Beantworte bitte anhand des vorgegebenen Textes diese Fragen:
(a) Zwischen welchen Kräften gibt es einen immer wieder aufflackernden Vorherrschaftsstreit?
(b) Wessen Predigtpropaganda wird untersucht, und aus welchem Anlass entstand sie?
(c) Aus welchem Jahr stammt das Decretum Gratiani?

Vorgegebener Text -
━━━
Dass die Problematik einer Bejahung und Begründung von Gewalt durch die Kirche eine grundsätzliche Schwierigkeit darstellt, die auch außerhalb eines immer wieder aufflackernden Vorherrschaftsstreits zwischen klerikalen und säkularen Kräften eine Rolle spielt, lässt sich anhand weiterer ausgewählter Beispiele deutlich nachvollziehen. Untersucht werden dazu im Folgenden die Legitimation von Gewalt innerhalb der Predigtpropaganda Papst Urbans II. anlässlich des ersten Kreuzzuges sowie deren tatsächliche Umsetzung und die erstmalige juristische Thematisierung und Verankerung der Gewaltfrage im Decretum Gratiani von 1140 als Grundstein des sich entwickelnden Kirchenrechts, weil hier erstmalig eine systematische Auseinandersetzung mit diesem Gegenstand erfolgt, die die Anwendung von Gewalt in bestimmten Fällen regelt.
━━━
Datenauszug -
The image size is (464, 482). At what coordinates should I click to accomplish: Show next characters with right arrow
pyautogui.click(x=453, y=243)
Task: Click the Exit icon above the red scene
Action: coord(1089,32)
━━━
Gelöste Aufgabe -
(a) Zwischen klerikalen und säkularen Kräften.
(b) Die Predigtpropaganda Papst Urbans II., anlässlich des ersten Kreuzzuges.
(c) Aus dem Jahr 1140.